> **Set exercise a**: Rescale the entries from the line that has "The width and height of the screenshot is (666, 526)." through the last of the entries. Write those lines out again with their requests, multiplying every coordinate in the answers by 1.75 and rounding each to a whole number, with halves rounded up.

> **Selected passage**:
The angle of diffraction are 67.75 deg and 53.57 deg.

Explanation:

Given:

Davisson and Germer experiment with nickel target for electrons bombarding.

Voltages : $38\ eV$ and $54\ eV$

We have to find the angles that is $\phi_3_8$ and $\phi_5_4$ .

Concept:

Davison Germer experiment is based on de Broglie hypothesis where it says matter has both wave and particle nature.
When electrons get reflected from the surface of a metal target with an atomic spacing of $D$ , they form diffraction patterns.
The positions of diffraction maxima are given by $Dsin(\phi) = n\lambda$ .
An atomic spacing is $D = 0.215\ nm$ , when the principal maximum corresponds to n=1
The wavelength is $\lambda$ , and $\lambda =\frac{1.227 \sqrt{V} } {\sqrt{V_o}}\ nm$ .

Solution:

Finding the wavelength at $V_o=38\ eV$ .

> **The input**:
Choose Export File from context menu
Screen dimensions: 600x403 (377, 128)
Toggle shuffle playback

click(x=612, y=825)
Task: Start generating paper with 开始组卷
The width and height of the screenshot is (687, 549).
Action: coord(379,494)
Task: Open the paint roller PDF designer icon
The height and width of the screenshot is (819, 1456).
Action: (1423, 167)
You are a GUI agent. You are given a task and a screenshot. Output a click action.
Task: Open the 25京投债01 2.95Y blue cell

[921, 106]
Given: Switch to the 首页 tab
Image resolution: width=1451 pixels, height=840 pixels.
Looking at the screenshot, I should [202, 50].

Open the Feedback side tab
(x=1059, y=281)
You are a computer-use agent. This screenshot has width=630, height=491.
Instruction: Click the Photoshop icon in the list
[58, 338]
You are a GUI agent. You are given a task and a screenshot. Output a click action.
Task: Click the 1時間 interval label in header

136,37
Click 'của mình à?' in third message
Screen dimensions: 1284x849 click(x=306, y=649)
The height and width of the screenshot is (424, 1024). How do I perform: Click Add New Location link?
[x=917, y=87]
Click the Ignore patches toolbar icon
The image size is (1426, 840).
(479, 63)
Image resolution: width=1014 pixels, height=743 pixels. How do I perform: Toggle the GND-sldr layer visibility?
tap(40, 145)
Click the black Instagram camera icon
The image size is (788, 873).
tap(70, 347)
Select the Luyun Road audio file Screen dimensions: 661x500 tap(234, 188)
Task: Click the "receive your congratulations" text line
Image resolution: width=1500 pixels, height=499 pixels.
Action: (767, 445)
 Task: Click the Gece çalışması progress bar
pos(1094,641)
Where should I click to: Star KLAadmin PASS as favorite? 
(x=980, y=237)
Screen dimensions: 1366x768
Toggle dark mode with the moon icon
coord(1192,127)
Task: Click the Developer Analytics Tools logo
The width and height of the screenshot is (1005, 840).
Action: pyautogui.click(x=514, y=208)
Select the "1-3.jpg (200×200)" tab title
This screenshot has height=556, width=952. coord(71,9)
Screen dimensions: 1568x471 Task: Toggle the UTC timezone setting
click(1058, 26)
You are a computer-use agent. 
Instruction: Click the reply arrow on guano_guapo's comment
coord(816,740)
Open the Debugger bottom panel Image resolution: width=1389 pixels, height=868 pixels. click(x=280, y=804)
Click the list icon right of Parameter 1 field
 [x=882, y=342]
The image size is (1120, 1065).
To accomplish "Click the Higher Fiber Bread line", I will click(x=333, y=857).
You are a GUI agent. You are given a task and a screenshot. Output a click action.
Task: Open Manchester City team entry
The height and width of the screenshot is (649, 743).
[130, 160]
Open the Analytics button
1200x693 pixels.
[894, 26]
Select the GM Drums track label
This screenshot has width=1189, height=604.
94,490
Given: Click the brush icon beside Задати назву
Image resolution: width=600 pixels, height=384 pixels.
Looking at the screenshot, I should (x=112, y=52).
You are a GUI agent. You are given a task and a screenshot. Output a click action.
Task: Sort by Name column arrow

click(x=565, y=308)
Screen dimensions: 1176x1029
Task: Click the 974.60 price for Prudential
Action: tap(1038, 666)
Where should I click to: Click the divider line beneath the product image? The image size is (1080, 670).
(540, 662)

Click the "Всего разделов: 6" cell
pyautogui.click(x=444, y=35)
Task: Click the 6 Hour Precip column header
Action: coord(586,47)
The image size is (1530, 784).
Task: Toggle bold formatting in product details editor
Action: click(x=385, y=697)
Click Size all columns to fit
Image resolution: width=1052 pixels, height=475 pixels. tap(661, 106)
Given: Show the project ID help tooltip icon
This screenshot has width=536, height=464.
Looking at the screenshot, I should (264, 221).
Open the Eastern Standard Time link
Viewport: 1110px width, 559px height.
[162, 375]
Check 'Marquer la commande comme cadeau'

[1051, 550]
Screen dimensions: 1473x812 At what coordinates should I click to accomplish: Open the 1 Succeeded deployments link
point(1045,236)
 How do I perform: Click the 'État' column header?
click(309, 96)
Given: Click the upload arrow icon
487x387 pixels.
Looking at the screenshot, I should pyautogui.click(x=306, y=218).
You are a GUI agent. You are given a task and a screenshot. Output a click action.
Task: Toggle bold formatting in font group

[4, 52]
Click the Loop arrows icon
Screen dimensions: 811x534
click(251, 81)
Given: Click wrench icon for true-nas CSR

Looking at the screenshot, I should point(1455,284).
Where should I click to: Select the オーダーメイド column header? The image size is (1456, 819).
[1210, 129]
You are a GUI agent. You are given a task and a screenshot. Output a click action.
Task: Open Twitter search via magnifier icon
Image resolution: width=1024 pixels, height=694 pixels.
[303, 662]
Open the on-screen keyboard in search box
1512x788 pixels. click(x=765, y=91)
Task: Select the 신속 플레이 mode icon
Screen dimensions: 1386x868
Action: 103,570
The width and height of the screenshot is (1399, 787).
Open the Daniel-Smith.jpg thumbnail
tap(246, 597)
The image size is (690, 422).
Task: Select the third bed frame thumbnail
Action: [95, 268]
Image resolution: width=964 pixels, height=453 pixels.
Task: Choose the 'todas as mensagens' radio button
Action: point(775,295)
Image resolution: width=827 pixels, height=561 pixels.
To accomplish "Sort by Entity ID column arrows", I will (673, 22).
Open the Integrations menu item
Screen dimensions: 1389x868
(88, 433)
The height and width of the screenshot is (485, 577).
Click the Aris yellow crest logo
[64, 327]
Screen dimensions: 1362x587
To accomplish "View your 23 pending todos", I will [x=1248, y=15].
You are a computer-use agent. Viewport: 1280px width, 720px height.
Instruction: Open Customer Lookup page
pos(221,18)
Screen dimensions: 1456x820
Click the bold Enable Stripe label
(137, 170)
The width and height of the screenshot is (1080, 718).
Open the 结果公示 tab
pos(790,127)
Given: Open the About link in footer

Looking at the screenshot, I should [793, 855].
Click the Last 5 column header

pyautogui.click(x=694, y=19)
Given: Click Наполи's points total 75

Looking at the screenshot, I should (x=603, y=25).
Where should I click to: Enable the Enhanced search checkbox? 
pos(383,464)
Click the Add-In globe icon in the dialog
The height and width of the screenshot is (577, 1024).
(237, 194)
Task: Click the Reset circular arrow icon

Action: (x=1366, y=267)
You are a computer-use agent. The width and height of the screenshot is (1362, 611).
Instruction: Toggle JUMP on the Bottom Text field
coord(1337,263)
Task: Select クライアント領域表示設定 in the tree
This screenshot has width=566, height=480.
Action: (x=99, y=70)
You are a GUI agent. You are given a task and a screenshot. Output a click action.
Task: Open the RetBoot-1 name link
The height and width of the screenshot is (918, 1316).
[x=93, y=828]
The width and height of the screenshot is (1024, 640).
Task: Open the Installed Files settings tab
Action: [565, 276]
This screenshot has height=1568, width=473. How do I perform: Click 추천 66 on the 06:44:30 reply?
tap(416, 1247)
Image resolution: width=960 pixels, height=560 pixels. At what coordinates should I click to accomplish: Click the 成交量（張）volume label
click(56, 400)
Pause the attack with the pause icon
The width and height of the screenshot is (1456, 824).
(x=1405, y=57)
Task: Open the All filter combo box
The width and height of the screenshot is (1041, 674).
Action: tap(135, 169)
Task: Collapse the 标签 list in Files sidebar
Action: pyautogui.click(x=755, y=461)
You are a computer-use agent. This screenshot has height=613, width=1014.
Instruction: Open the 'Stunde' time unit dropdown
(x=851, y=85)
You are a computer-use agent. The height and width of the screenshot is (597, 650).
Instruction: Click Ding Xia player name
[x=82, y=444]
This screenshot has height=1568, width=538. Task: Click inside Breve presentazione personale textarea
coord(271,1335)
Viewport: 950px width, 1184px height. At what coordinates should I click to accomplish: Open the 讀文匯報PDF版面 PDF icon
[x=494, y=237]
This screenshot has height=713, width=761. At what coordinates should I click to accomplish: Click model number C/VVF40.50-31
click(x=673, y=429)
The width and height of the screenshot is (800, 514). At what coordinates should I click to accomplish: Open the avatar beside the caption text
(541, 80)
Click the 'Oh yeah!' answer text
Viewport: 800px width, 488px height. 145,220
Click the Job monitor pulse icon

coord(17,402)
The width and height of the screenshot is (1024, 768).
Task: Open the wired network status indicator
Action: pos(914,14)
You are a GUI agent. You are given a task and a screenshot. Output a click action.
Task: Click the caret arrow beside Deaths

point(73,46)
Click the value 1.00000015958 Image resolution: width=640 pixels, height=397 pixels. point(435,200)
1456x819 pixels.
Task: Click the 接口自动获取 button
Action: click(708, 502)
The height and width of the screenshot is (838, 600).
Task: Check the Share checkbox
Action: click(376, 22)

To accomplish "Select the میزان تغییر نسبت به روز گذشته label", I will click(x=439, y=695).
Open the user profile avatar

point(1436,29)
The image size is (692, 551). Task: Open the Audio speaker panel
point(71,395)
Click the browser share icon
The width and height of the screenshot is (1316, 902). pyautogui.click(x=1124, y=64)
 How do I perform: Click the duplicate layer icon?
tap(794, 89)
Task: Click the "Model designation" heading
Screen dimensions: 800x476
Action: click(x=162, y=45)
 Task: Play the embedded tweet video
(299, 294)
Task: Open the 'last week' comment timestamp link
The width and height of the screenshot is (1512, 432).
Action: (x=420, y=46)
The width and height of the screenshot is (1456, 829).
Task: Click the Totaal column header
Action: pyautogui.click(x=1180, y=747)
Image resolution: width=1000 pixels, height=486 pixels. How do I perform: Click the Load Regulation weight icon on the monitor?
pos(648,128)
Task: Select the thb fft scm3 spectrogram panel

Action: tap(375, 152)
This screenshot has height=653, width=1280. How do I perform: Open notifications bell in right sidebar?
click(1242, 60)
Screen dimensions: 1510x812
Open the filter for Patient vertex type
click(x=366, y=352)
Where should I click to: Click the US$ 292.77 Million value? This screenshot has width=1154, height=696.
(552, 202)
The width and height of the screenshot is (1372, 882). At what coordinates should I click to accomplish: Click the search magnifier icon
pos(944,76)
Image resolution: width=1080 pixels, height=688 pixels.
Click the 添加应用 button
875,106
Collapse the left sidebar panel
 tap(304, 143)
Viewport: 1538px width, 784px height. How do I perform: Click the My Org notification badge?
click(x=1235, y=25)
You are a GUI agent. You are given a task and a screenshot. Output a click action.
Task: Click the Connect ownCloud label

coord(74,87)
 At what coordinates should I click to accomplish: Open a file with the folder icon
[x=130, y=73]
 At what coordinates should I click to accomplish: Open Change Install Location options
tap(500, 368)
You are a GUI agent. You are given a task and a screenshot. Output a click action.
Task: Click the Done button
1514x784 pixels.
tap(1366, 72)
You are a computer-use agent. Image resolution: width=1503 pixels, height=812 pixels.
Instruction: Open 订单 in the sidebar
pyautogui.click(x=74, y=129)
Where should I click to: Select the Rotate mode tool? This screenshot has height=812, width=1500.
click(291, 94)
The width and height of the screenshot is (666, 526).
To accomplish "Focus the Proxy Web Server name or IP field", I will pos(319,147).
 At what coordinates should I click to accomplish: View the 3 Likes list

> **Set exercise b**: List the section labels, each ending in a colon, that divide the Davisson-Germer explanation.

> **Exercise response a**:
The width and height of the screenshot is (666, 526).
To accomplish "Focus the Proxy Web Server name or IP field", I will pos(558,257).
 At what coordinates should I click to accomplish: View the 3 Likes list

> **Exercise response b**: Explanation, Given, Concept, Solution